The next one kills me: the CCCs (see above) in their affinity for and approval of the exotic and foreign, "are on the cutting edge of vacation travel." As one might expect, they eschew mere cruises and tours for adventurous, spiritual and altruistic junkets to Indian temples, tourist-free back country (they aren't tourists, you know); they like "eco-tourism," "fantasy baseball camps," "save-the-baby-seals vacations" and "help-rebuild-a-Mayan-Village vacations." But not package tours. Never those. Or maybe just high priced, exotic, exclusive eco-altruistic package tours, no, I mean adventures. Are we getting a theme here ? A theme of lots and lots of disposable income ? Of elitism and exclusivity and self-importance ? CCCs, on the one hand, and the irredeemably and unteachably vulgar hoi polloi on the other ?

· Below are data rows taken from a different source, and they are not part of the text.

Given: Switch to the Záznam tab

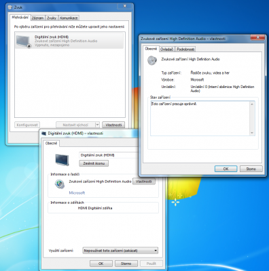Looking at the screenshot, I should [x=37, y=18].
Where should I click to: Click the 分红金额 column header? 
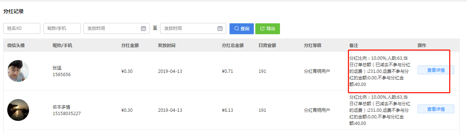[130, 46]
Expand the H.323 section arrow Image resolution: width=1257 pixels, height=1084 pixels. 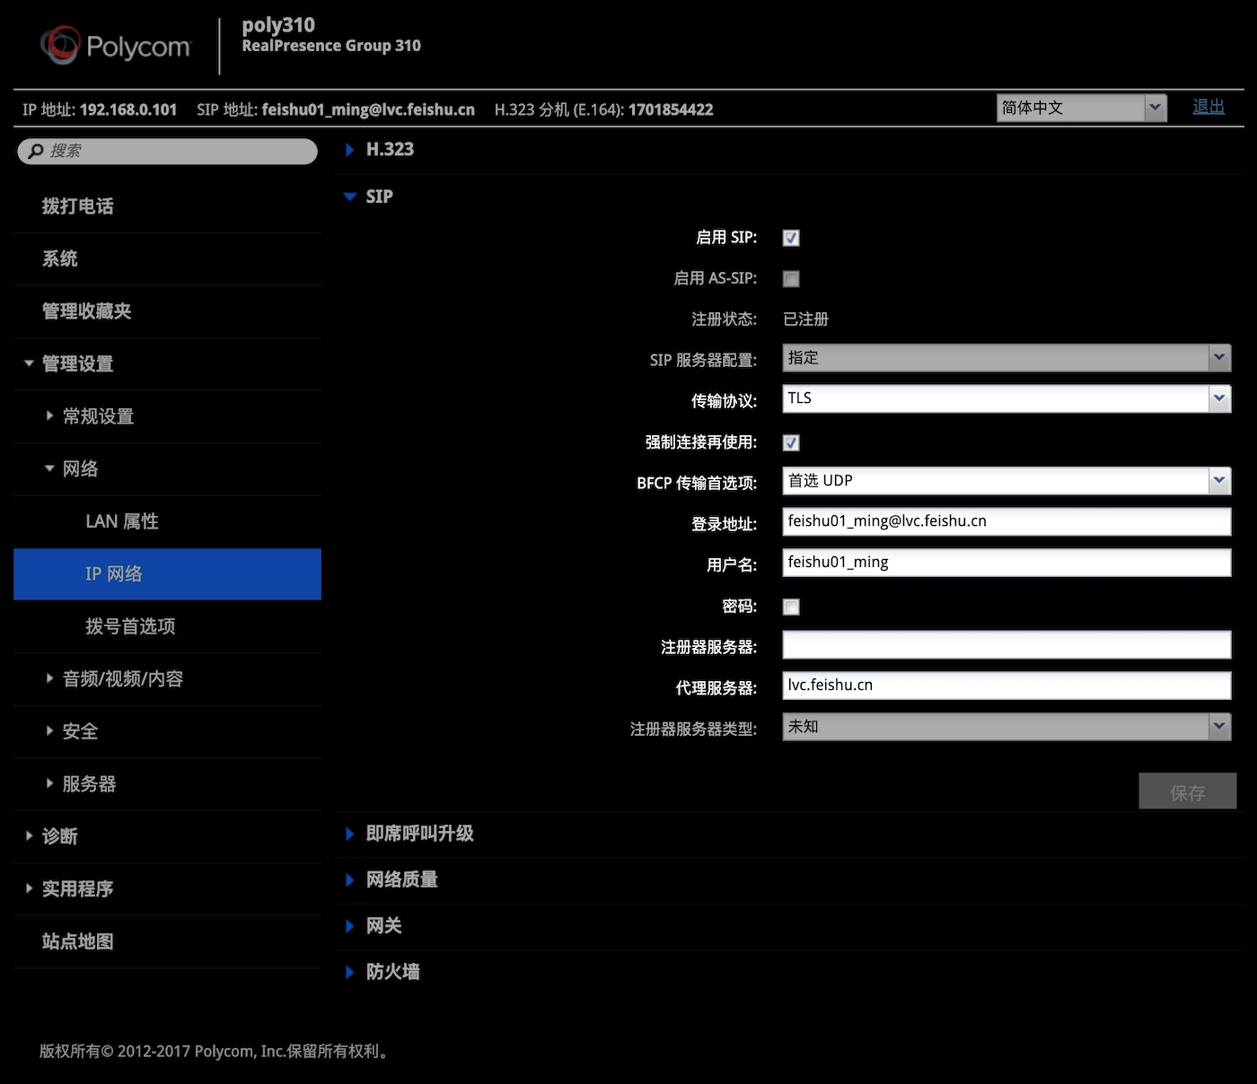350,150
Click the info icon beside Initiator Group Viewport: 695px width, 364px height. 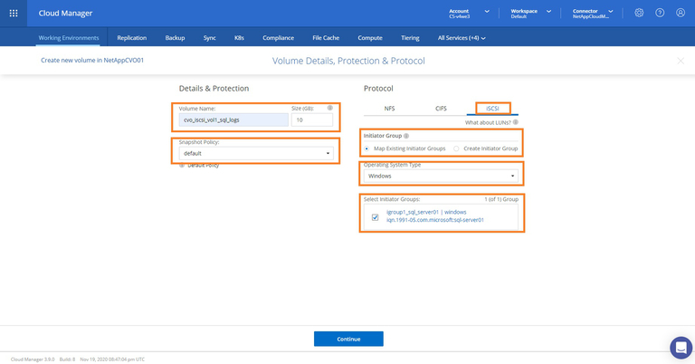point(405,136)
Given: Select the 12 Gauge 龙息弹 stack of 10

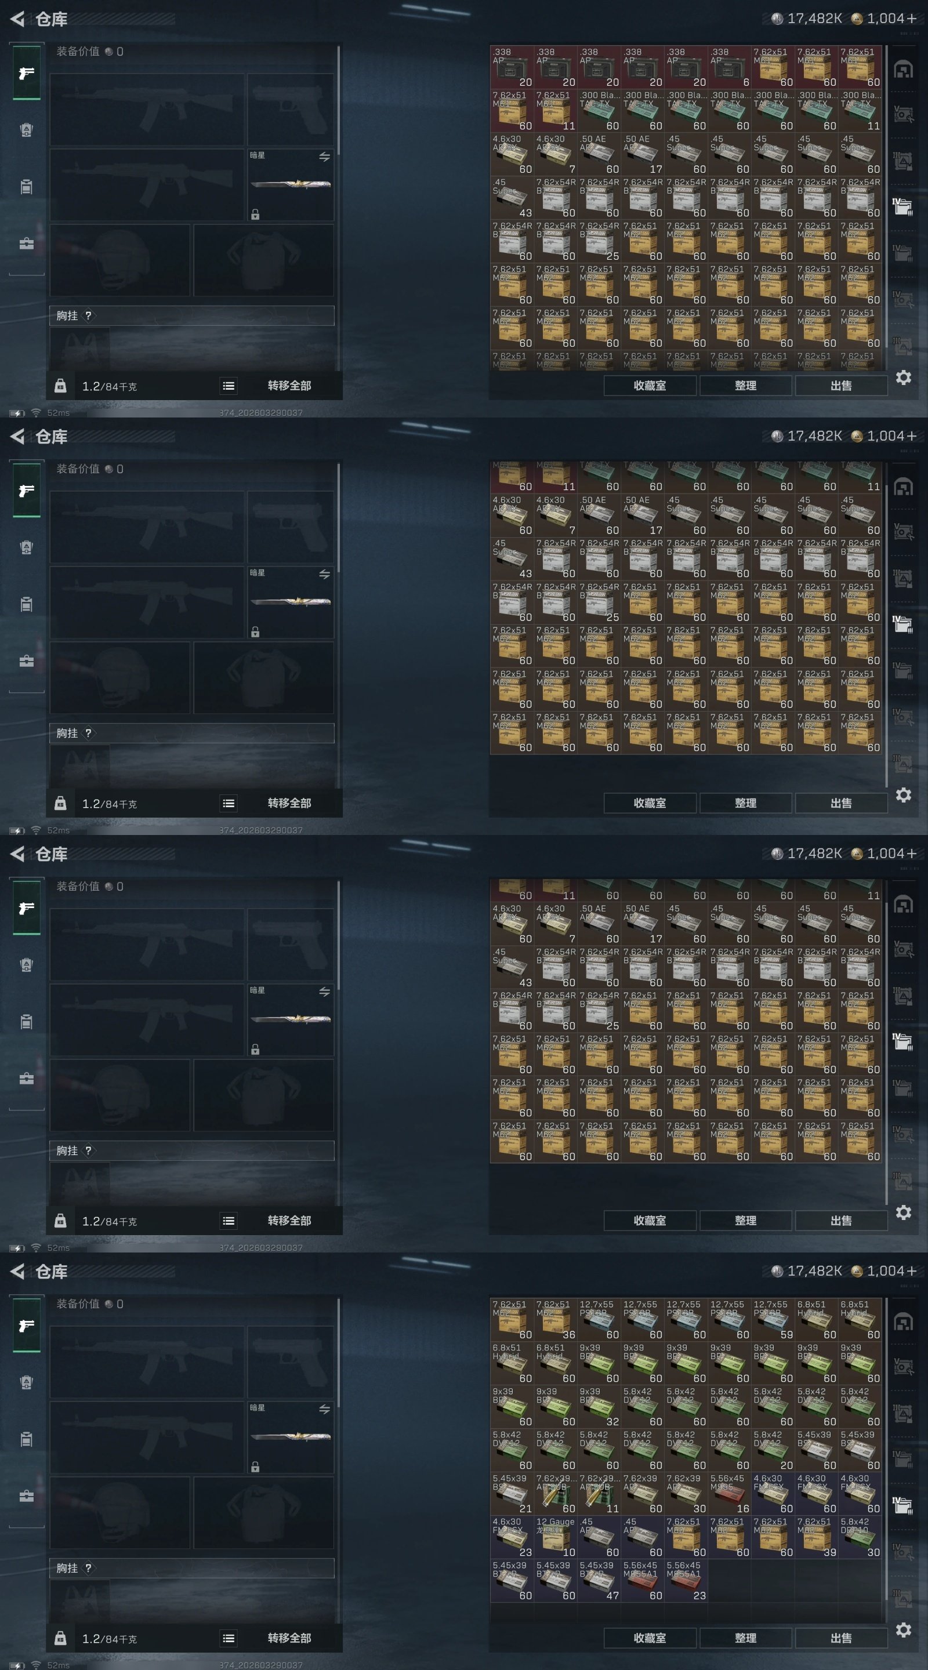Looking at the screenshot, I should (556, 1536).
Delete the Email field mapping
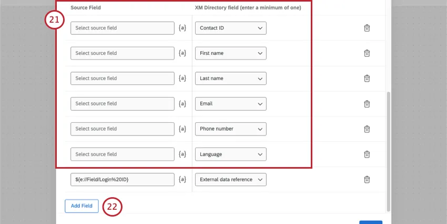 click(367, 104)
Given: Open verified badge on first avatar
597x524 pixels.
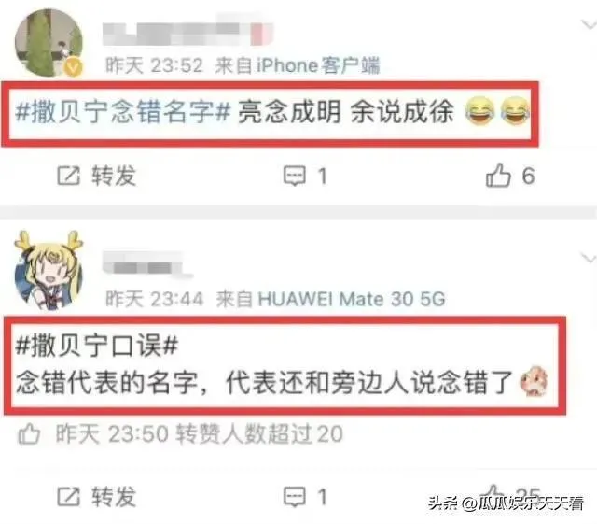Looking at the screenshot, I should (x=73, y=68).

The next "lifestyle" comment takes the "cutting edge vacation" to ever more refined heights: CCCs are "experiential consumers." There's that consuming again. What hungry, hungry creatures these CCCs are. They are avid for consuming the, uh, experiences sold by the "experience industry" which is opposed to mere consumable "products." Here we've ascended into the realm of the "workshop," the "spiritual gathering, the "vacation-as-self-discovery" -- which must, of course, be "authentic" and provided by "fellow CCs."

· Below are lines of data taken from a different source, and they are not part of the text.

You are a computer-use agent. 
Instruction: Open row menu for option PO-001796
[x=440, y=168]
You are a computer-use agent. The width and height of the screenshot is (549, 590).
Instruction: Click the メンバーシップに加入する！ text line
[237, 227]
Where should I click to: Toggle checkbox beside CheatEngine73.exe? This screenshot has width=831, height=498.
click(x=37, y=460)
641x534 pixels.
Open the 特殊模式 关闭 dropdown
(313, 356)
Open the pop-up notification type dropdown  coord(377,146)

Finally, the CC lifestyle is "holistic." Agains, CCs "consume" "personal growth psychotherapy, alternative health care and natural foods." They want to unify the "body-mind-spirit." "Unsympathetic physicians" call some of these preventive-medicine mavens "the worried well." The CC lifestyle is, again, into demonizing, dichotomizing. "Unsympathtic doctors," "tourists," "most Americans" versus the Culturally Creative Consumer.

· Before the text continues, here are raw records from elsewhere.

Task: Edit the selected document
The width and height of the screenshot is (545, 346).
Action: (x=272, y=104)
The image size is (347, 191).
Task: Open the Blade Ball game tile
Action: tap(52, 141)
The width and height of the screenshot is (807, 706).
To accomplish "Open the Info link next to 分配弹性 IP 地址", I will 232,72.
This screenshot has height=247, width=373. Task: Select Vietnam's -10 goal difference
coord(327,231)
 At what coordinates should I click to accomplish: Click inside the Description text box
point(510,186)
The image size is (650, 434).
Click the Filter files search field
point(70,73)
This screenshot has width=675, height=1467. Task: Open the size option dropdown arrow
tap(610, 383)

After reflecting on all this, I can understand matthew gatheringwater's reservations. This is not the stuff of theology. This is the stuff of advertising. Branding. Marketing. It's about "good taste" and buying the right stuff and hanging out with people just like yourself that validate all your own prejudices. It's a club as smugly self-satisfied as any, probably more so. It's about narcissism and grandiosity and pleasure.
I'll take Dorothy Day, Thomas Merton and the Berrigans, all the theistic and retrograde Catholic baggage notwithstanding, over this crap any day. And it disturbs me to hear that serious, respectable religious institutions are even giving it a second glance.